After the story aired, I heard it left more questions than answers. Everyone I talked to wanted to know what the sacred items were.
So the next story I did was a feature for NPR. I immediately told my editor about my dilemma. He said, "You’re not an advocate for the tribe. You can explain that they don’t want us using these words, but you need to approach this from an anthropological stance."
So I went ahead reporting the story, trying to find a way to explain what these items are without saying what they are.
I spoke with the Hopi chairman and council at a press event and they were steadfast. I asked in several different ways and I’m pretty sure I offended them in my persistence. I said other religions have had their items sold. How is this different? The chairman finally said, it would be as if he went into a church, stole a cross and used it as a fence post. That was helpful, but it still didn’t say what the items were.
I talked to my husband about it. He said, “it’s like telling them who Santa Claus is.” I told him I don’t think Hopis would use that analogy, but I thought he was kind of right.
So I asked Robert Breunig, director of the Museum of Northern Arizona, for help. He’s an anthropologist who has been going to Hopi dances for 40 years. He is very sensitive to the tribe’s privacy. I shared with him the Santa Claus analogy. And he said, “That’s exactly what it is. That’s trivializing it, but (unlike Santa) the Katsinas are real.”
So my solution: I started the story with a disclaimer.
"This story contains language so sensitive to the Hopi people that the tribe doesn’t even want us to describe what the sacred objects are."
If people want to turn off their radios, they can.

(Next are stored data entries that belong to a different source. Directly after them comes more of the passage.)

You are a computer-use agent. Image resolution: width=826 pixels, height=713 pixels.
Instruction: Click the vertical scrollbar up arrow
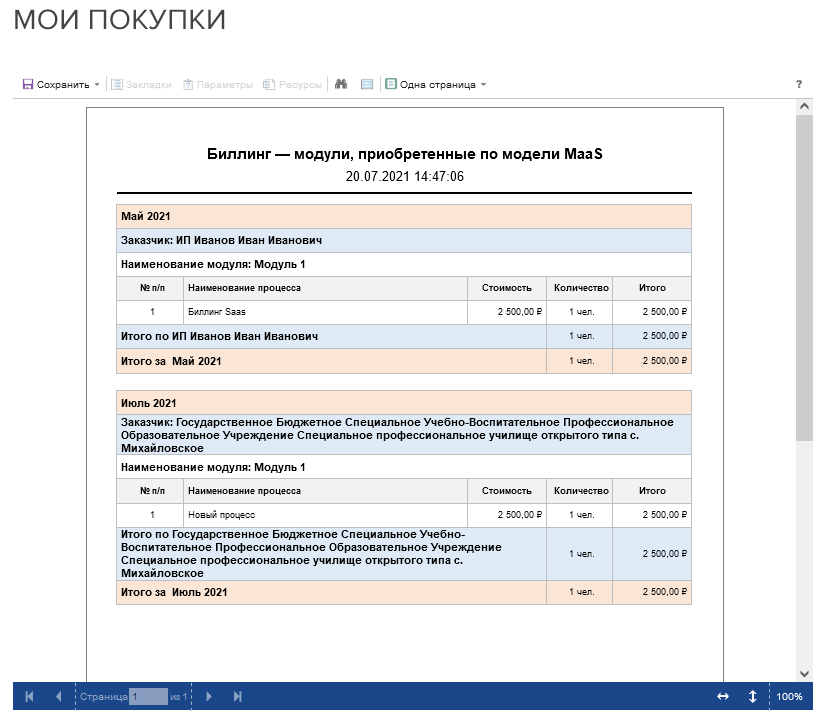click(x=805, y=106)
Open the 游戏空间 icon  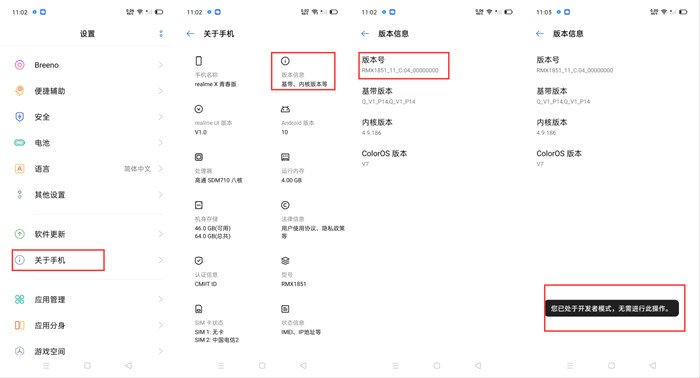(x=20, y=351)
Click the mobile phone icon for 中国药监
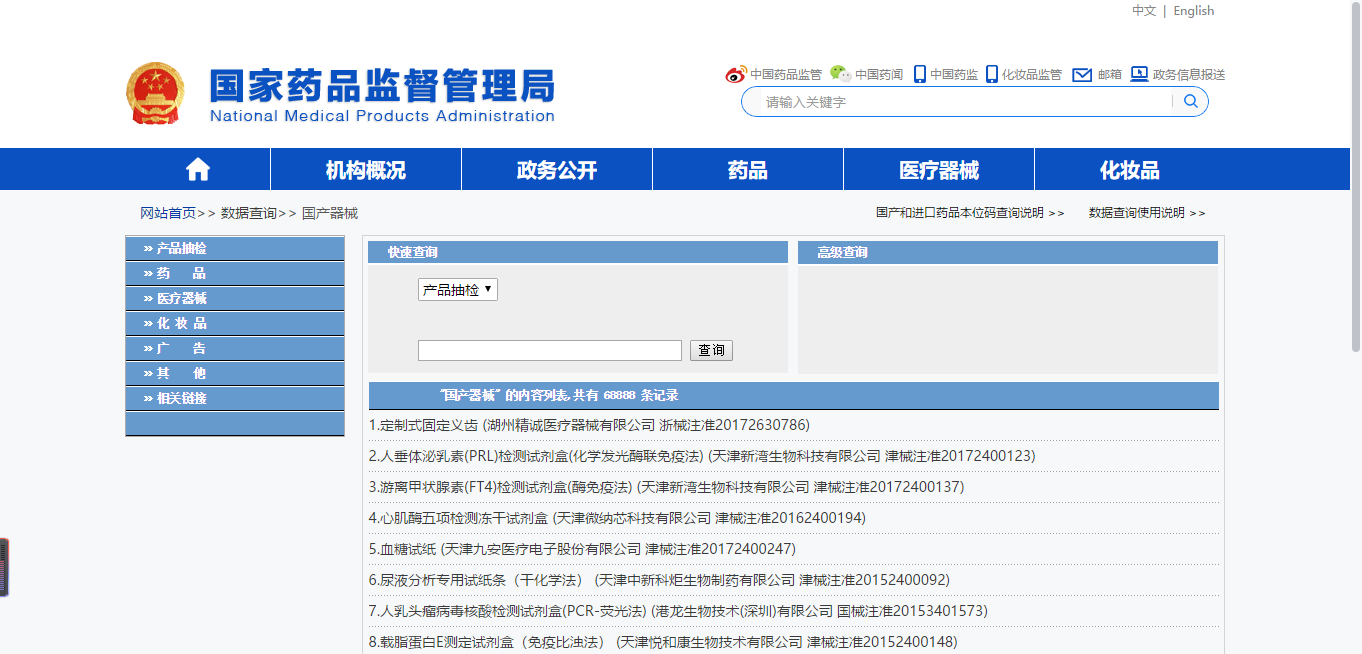 pyautogui.click(x=918, y=73)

At least I’ve warned them.
My editor said NPR only uses that disclaimer when it reports on sexual violence. I told him, I live here. I cannot live with myself and use these words if we don’t have at least a disclaimer. Also, I talk to the Hopi Tribe often for stories. I cannot burn bridges.

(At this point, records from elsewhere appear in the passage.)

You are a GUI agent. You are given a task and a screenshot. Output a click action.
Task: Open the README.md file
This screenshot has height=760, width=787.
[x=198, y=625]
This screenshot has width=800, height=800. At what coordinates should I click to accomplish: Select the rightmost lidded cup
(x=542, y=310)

I also asked NPR to remove from its website a photo of a sacred object in its disembodied form and replace it with one of the photos I had taken of the Katsina dolls, which are allowed to be sold and displayed.
I still have received a few complaints.
But I hope the tribe understands, in order to tell the story I had to explain the gravity of the situation — why they were so important, why they shouldn’t be displayed as art, and why they were going to such great lengths to keep these objects to themselves.
In the end I don’t know what is more painful for the tribe — to have the items sold or to have their photos and descriptions all over the media.